Pixel coordinate grounding data:
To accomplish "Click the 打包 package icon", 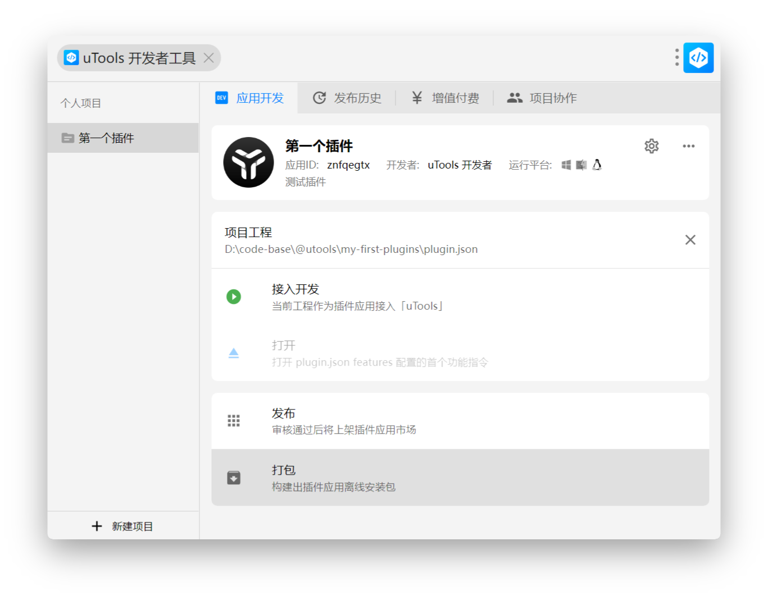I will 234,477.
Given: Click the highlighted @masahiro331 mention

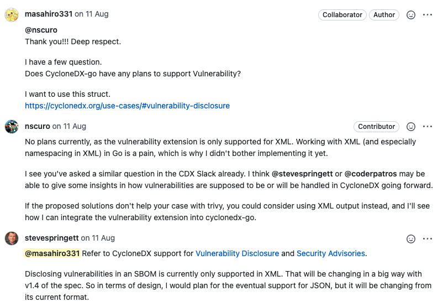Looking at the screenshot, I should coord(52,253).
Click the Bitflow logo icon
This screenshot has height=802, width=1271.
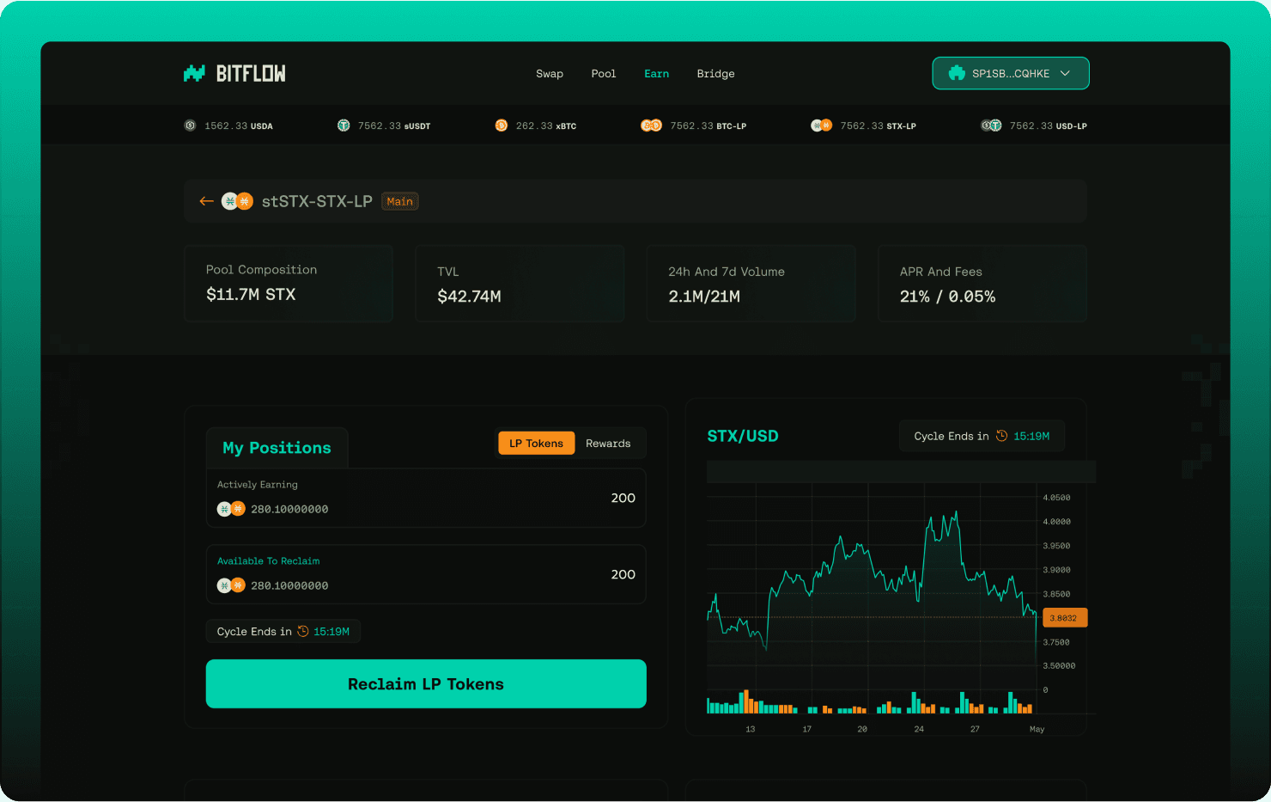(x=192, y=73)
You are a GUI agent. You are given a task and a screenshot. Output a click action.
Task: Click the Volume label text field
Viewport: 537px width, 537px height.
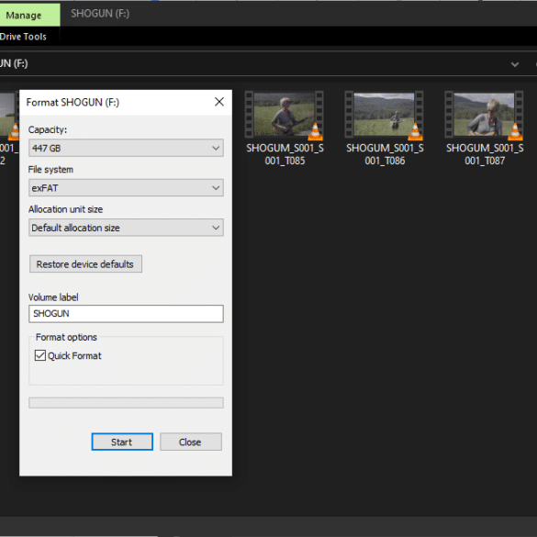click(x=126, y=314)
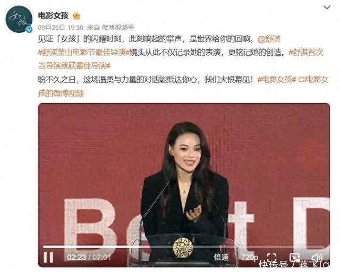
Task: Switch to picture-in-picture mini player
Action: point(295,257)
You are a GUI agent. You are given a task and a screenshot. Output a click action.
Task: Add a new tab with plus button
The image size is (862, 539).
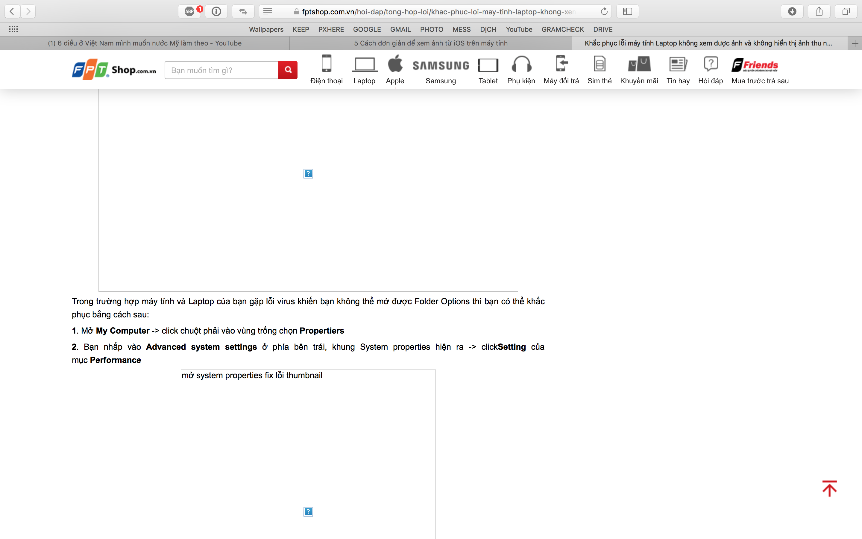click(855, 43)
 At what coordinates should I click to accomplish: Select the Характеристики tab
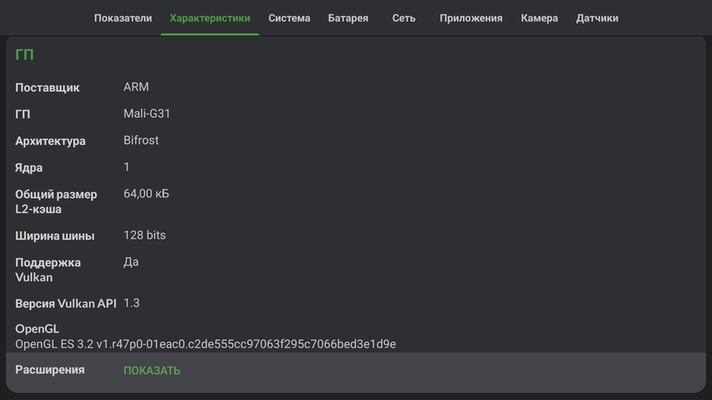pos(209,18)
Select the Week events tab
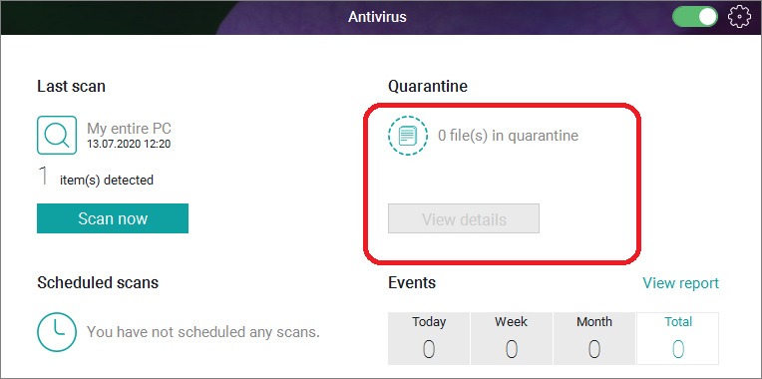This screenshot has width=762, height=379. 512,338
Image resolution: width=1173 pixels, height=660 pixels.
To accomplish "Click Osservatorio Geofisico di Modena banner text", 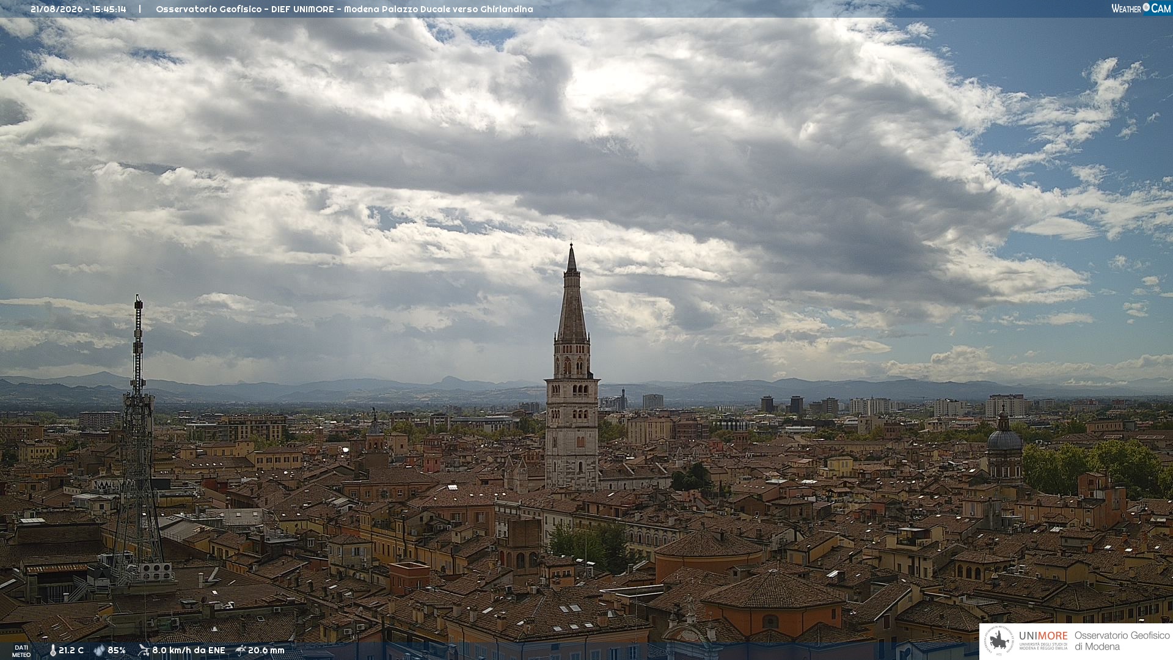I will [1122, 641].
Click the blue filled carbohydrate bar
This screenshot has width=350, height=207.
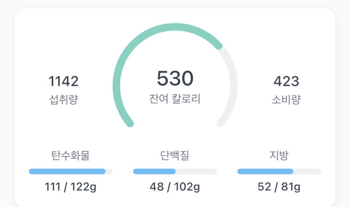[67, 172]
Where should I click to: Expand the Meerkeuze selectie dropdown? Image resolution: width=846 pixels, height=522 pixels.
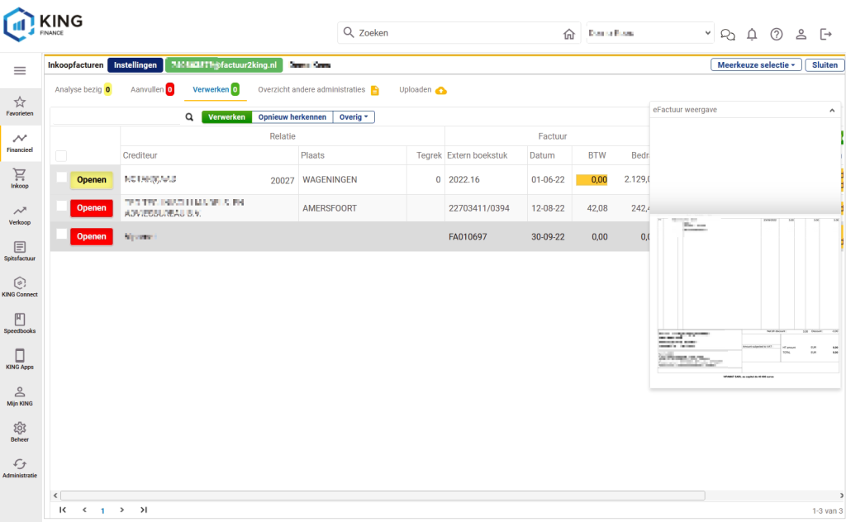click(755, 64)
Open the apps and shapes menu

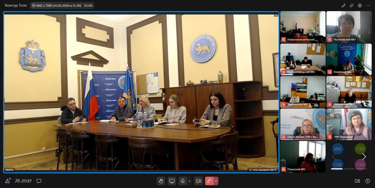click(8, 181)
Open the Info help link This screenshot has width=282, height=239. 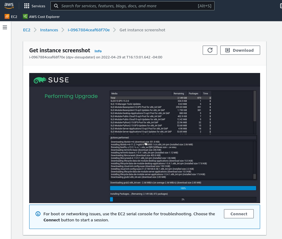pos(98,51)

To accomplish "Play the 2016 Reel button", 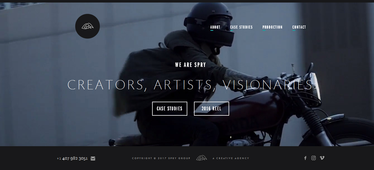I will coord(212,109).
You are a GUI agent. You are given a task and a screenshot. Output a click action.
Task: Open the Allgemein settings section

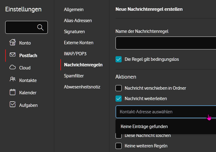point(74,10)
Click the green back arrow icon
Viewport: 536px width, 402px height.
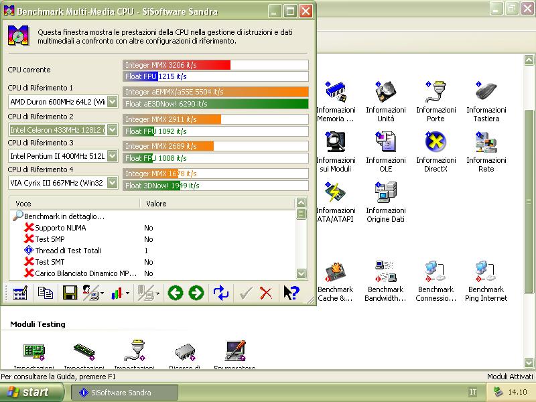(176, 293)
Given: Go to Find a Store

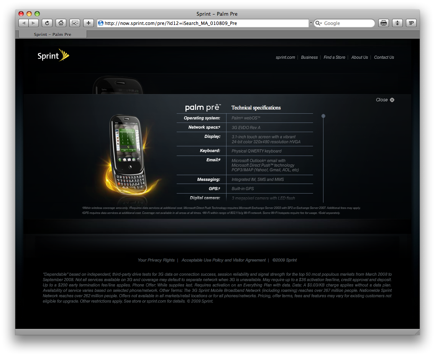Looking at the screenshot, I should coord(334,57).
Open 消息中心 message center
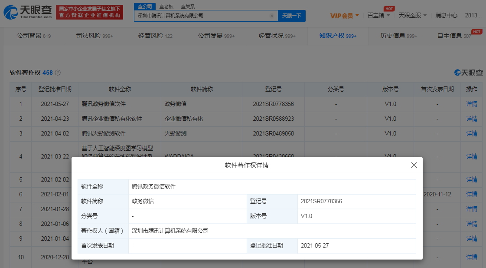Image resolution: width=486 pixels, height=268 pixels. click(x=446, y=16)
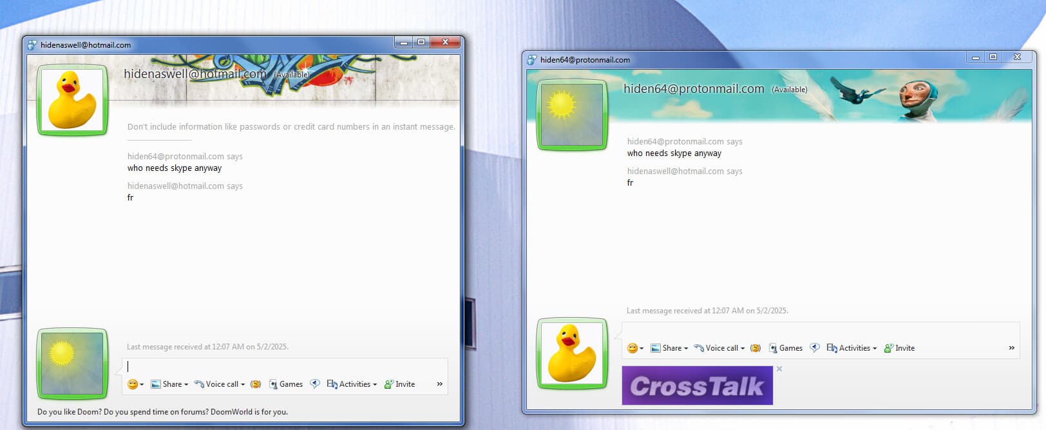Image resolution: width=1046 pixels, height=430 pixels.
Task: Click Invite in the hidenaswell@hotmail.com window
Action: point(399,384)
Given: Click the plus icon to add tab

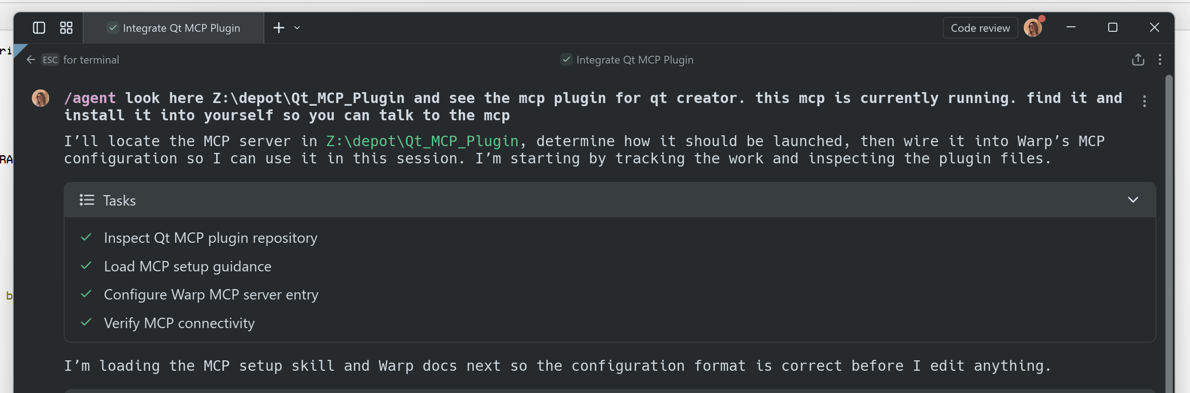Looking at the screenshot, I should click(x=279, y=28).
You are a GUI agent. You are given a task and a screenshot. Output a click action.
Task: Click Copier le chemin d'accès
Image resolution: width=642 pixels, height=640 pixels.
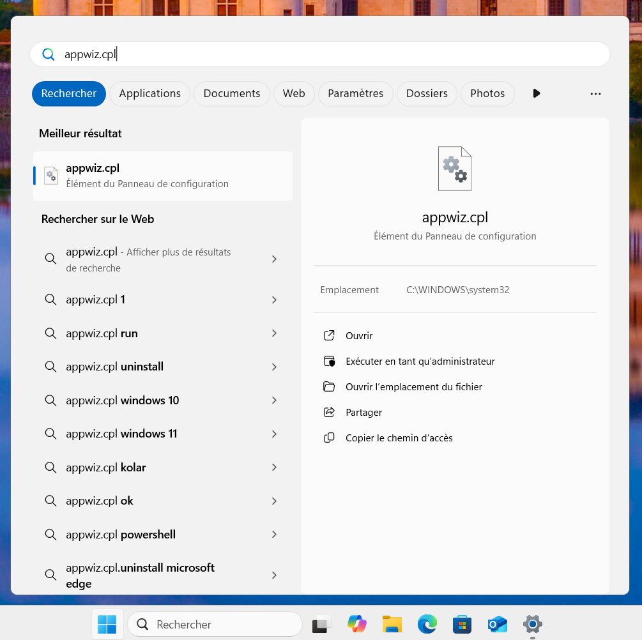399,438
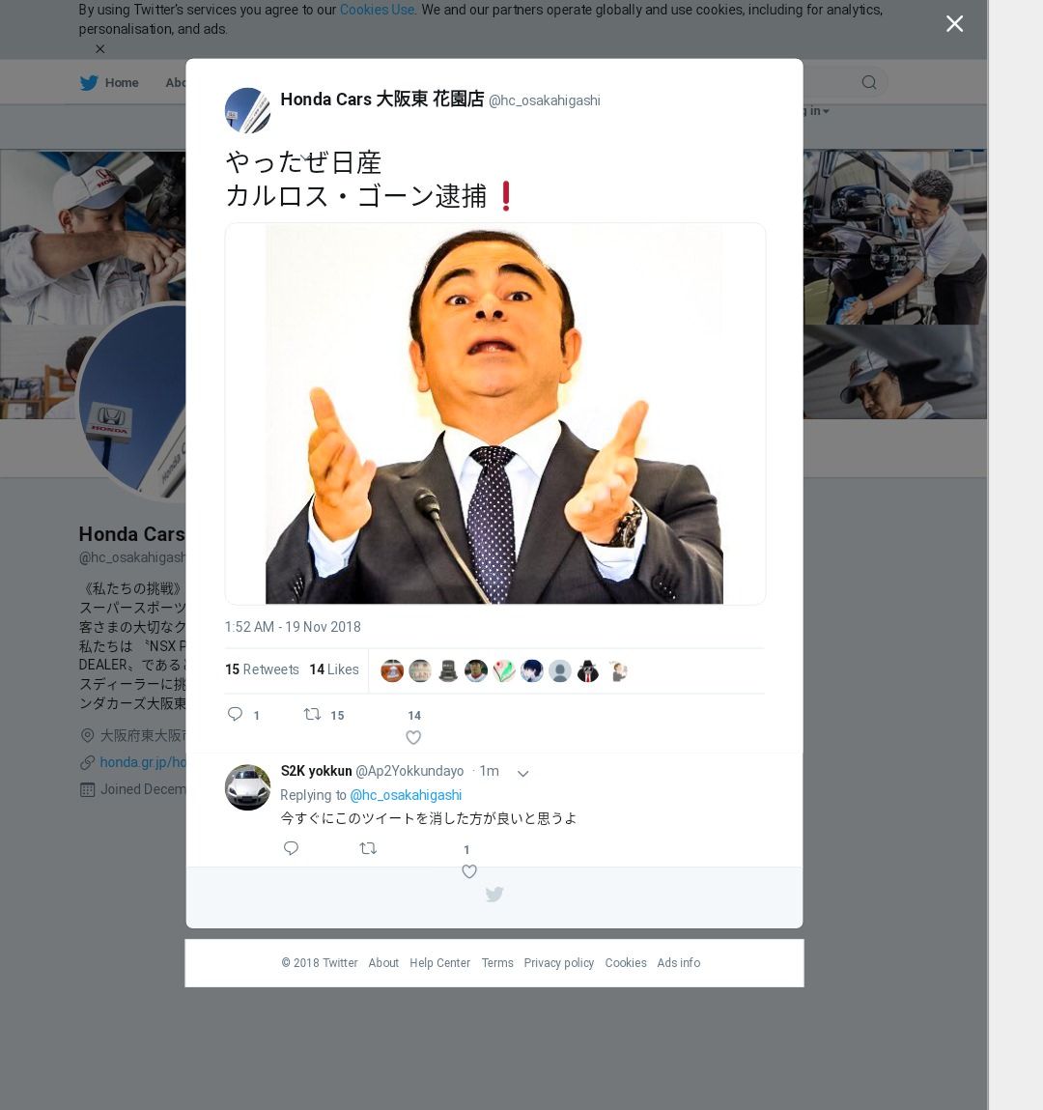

### Problem to work on:
Copy exactly the lines from the one containing "Given: Click the plus icon to add tab" to the end of the records, both included, and leave the pictures out.

### Response to this task:
Given: Click the plus icon to add tab

Looking at the screenshot, I should click(x=279, y=28).
You are a GUI agent. You are given a task and a screenshot. Output a click action.
Task: Click Copier le chemin d'accès
Image resolution: width=642 pixels, height=640 pixels.
399,438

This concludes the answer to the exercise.